*** Excerpt provided

I do have to admit, I'm hopeful about this year.  I feel big positive changes coming my way after a few challenging, but growing, years.  I have some down time for about another week before I'm back at my internship and class, so my window of endless "me" time and work is short.  It seems that even without knowing it I've cast a wide net of what may hopefully stick beyond the "gym attending" upswing.

In order to shift these away from "resolutions" I'm going to call them "intentions".  It's always about having good intentions, right?  So I'm setting these for myself and I intend to do them.  Resolution is a bit of a strong commitment with farther to fall short of meeting them (Maybe strong self-guilt is more motivating? We shall see.)

My next year of intentions include:
-Being more creative, more frequently.  Often in my life I've had times where I've started projects really well, and then I get bored or side tracked and don't follow through.
-Follow through.  Intentions are great if you make a concerted effort to follow through.  With that being said, I'd like to follow through on the things that give me purpose and joy, and let go of the things that don't.
-Continue to find the things that give me purpose and joy.  My new line of work is very fulfilling, but can be quite taxing after a long day of listening to and guiding clients through challenges.  I'm invested in finding some great self-care that gives me joy.  Some of the things I'm trying are painting, taking more photographs, journaling (via blogger), meeting more people, spending more time with the people I care about, reading for pleasure versus just for class, more exercise (cliche, I know), etc.  Tall order, but something should stick.
-Being open to what this path looks like.  I'm pretty open as is, but with some anticipated challenges, potential painful losses and big changes coming up this year, I want to accept them and use them to grow and move forward, versus allowing them to hinder me and bring me down.

******
*** Records provided

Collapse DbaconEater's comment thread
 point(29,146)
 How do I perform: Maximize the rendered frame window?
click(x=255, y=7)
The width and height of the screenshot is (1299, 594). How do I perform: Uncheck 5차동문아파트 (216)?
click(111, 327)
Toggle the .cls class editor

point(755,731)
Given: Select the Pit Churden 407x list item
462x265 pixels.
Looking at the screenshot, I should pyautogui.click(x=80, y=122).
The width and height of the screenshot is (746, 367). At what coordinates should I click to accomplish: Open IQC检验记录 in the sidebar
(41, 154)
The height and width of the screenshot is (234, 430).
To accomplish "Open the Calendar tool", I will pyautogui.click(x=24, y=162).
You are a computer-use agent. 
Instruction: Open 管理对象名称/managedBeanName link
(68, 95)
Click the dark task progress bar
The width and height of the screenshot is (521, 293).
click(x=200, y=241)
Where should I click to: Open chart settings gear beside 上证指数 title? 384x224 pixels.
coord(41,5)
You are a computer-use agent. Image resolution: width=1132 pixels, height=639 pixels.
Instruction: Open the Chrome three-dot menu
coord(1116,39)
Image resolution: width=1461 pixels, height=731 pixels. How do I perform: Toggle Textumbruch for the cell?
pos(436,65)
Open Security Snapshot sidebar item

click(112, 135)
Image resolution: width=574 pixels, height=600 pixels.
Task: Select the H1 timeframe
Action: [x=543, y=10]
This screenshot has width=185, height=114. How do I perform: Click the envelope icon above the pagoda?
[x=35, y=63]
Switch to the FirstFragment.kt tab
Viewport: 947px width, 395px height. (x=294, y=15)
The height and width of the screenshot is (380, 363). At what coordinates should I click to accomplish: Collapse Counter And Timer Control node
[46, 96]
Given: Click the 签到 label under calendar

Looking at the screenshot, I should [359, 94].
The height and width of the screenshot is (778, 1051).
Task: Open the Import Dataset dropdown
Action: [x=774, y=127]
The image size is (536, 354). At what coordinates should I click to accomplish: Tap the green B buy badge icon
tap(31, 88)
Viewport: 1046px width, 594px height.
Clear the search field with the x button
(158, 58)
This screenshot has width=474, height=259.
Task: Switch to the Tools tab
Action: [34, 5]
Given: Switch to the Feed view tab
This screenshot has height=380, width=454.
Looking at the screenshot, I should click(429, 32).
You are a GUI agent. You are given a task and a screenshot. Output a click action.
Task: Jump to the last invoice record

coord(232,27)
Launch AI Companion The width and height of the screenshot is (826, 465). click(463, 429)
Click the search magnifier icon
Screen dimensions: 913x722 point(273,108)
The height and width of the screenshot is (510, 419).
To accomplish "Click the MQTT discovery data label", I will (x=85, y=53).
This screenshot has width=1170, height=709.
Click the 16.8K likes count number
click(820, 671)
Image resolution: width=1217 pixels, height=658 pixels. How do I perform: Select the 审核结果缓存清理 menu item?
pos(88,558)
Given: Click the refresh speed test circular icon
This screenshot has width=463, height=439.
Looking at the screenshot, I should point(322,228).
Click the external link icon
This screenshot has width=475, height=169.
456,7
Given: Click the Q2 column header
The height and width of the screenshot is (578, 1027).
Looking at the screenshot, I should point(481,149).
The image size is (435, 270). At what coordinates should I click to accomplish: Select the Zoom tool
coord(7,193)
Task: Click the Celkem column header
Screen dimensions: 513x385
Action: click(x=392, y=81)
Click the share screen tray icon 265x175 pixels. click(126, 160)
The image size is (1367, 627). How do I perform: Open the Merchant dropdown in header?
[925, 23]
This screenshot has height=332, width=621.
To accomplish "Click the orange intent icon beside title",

******

■ Assigned task A: Summarize the post about new-year intentions in two sentences.
■ Assigned task B: Reproduce the stretch of the post about new-year intentions from "-Continue to find" through "bring me down.".
■ Assigned task C: Take the post about new-year intentions further, picking up after its final sentence.
The entries have no connection to the post about new-year intentions.

■ Output A: The writer feels hopeful about the coming year and calls its goals "intentions" instead of "resolutions." These intentions are to be more creative, to follow through, to find things that give purpose and joy (such as painting, journaling and exercise) as self-care, and to stay open to the year's challenges and changes so as to grow from them.

■ Output B:
-Continue to find the things that give me purpose and joy.  My new line of work is very fulfilling, but can be quite taxing after a long day of listening to and guiding clients through challenges.  I'm invested in finding some great self-care that gives me joy.  Some of the things I'm trying are painting, taking more photographs, journaling (via blogger), meeting more people, spending more time with the people I care about, reading for pleasure versus just for class, more exercise (cliche, I know), etc.  Tall order, but something should stick.
-Being open to what this path looks like.  I'm pretty open as is, but with some anticipated challenges, potential painful losses and big changes coming up this year, I want to accept them and use them to grow and move forward, versus allowing them to hinder me and bring me down.

■ Output C:
-Allow myself to be down.  I'm a pretty upbeat person, and I do great job of compartmentalizing things in my life.  If something is challenging I've learned how to either push through it or move around it in order to keep my life positive and moving forward...but I'm realizing the strength and wisdom that comes from not avoiding these things all together, and also letting myself experience them.

Really this list can go on and on.

Why not let the mark of a new year inspire us.  The key is to let the year to come continue to inspire us and motivate us for improvement and evolvement.

So when I said New Years Resolutions are stupid, I really mean to say, if January 1st is your, or my, only time of self reflection and self adjustment, then that is...well...stupid.

Until next time,
E

Thursday, January 6, 2011

Another blog?

Well as some of you know, I recently wrote about an adventure gone wrong (but right in a many ways).  It was really enjoyable to write and share it with my friends, family and whoever else happened upon it.  From the page views I got, I think it's fair to say that at least some people care what I have to say (even if it's more like a car accident, and you can't help from looking).  So this is a space for that in my day to day life, as I move through the next phase(s) of my life; it's a new year, I'm getting older** and wiser* AND I'm finishing my graduate program (May 2011)!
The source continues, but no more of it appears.